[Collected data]
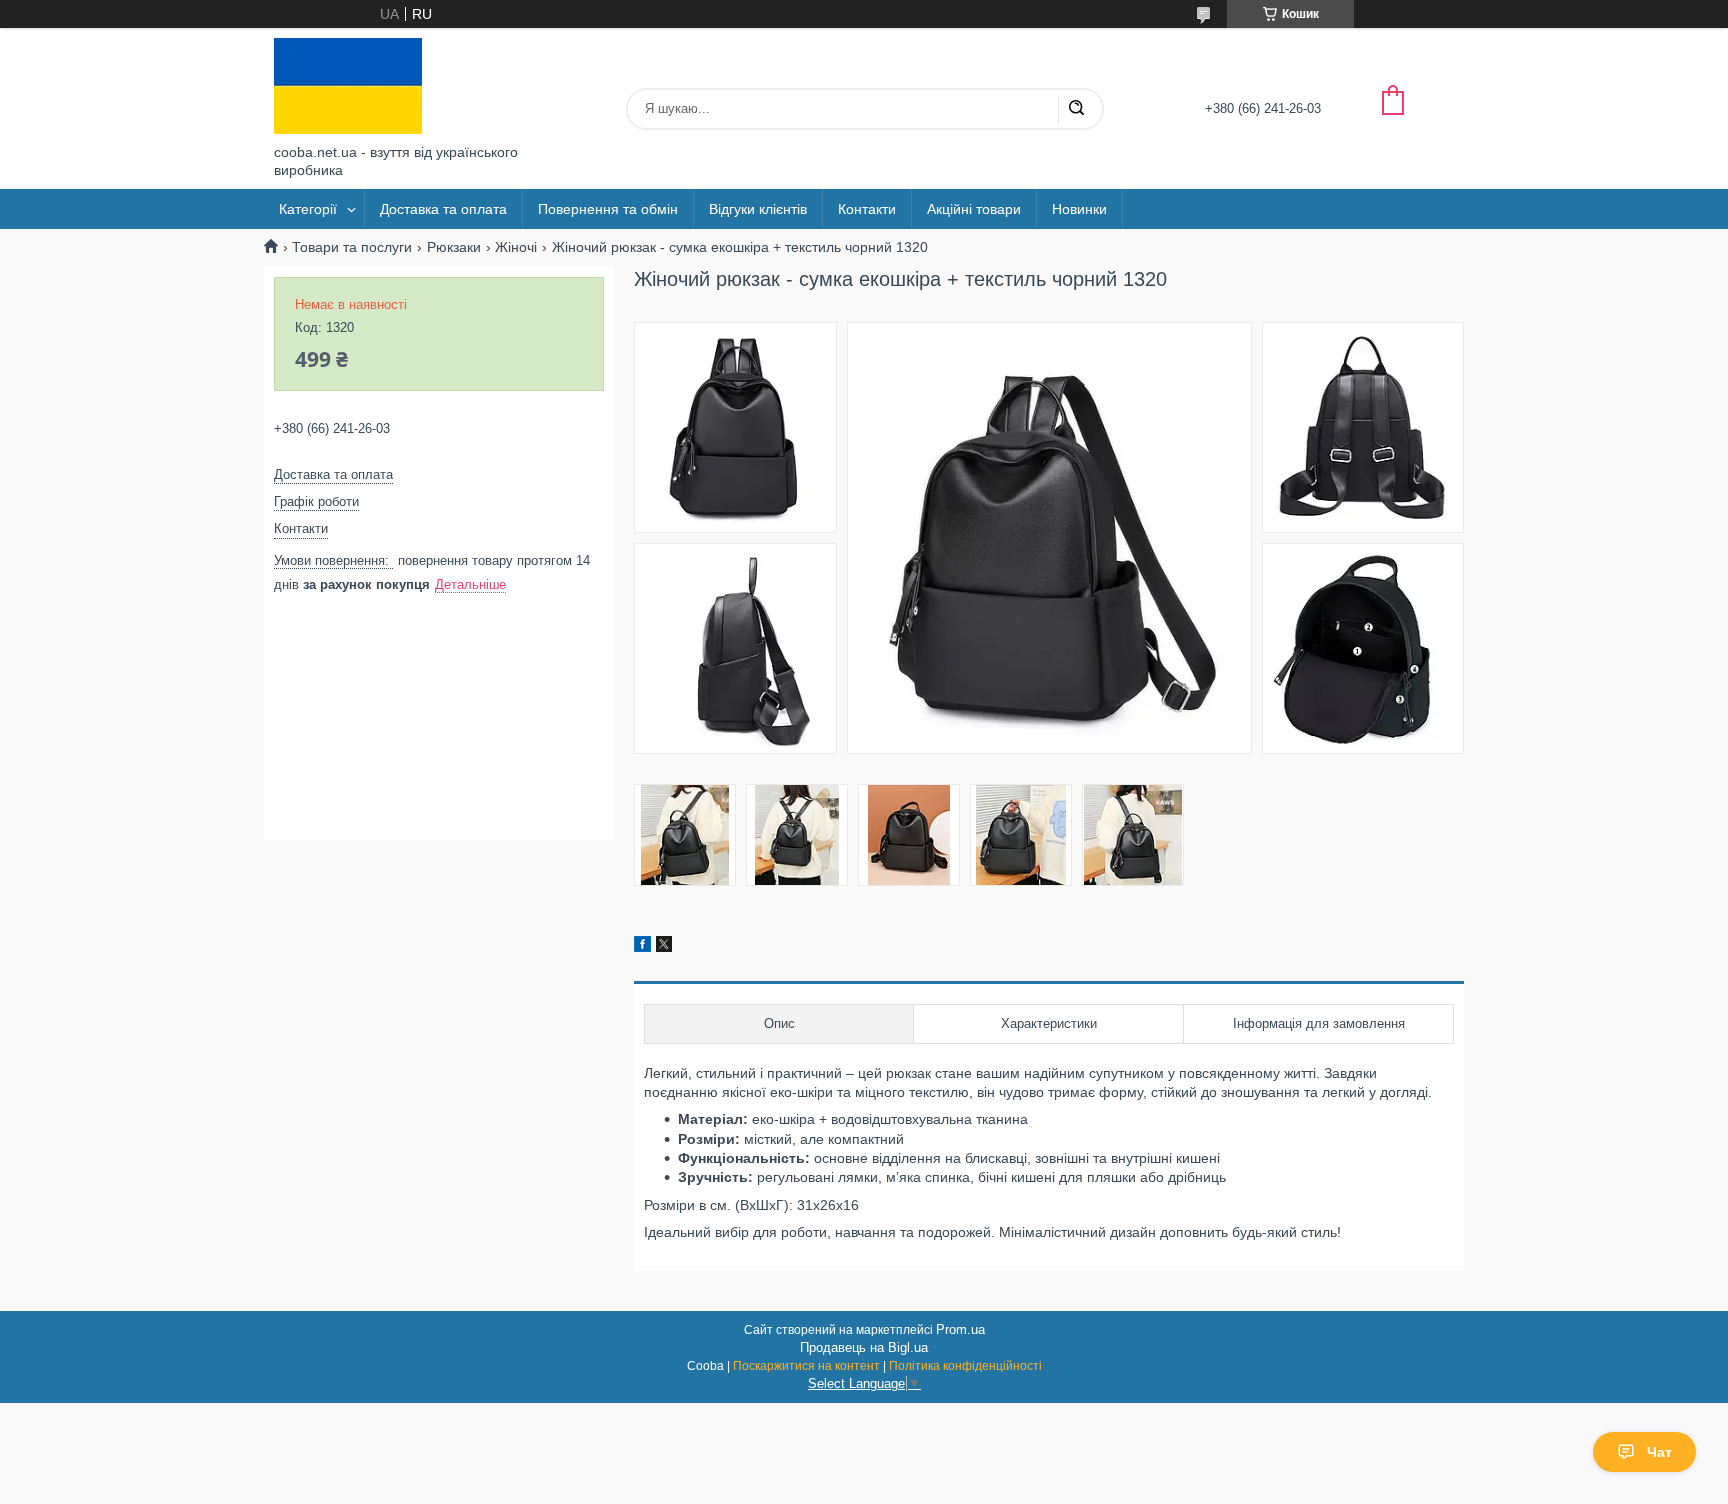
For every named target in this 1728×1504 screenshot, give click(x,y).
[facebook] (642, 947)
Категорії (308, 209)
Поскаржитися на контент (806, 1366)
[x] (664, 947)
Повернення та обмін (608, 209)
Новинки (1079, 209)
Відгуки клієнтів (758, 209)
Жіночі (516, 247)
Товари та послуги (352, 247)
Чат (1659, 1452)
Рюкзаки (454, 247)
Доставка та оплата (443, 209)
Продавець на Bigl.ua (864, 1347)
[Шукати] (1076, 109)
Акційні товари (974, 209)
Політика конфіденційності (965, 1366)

◆ **WORK INSTRUCTIONS**:
What you write should match, character for character, the lines from the one with "Поскаржитися на контент (806, 1366)" to the end of the data, both included.

◆ **ANSWER FOR THIS EXERCISE**:
Поскаржитися на контент (806, 1366)
[x] (664, 947)
Повернення та обмін (608, 209)
Новинки (1079, 209)
Відгуки клієнтів (758, 209)
Жіночі (516, 247)
Товари та послуги (352, 247)
Чат (1659, 1452)
Рюкзаки (454, 247)
Доставка та оплата (443, 209)
Продавець на Bigl.ua (864, 1347)
[Шукати] (1076, 109)
Акційні товари (974, 209)
Політика конфіденційності (965, 1366)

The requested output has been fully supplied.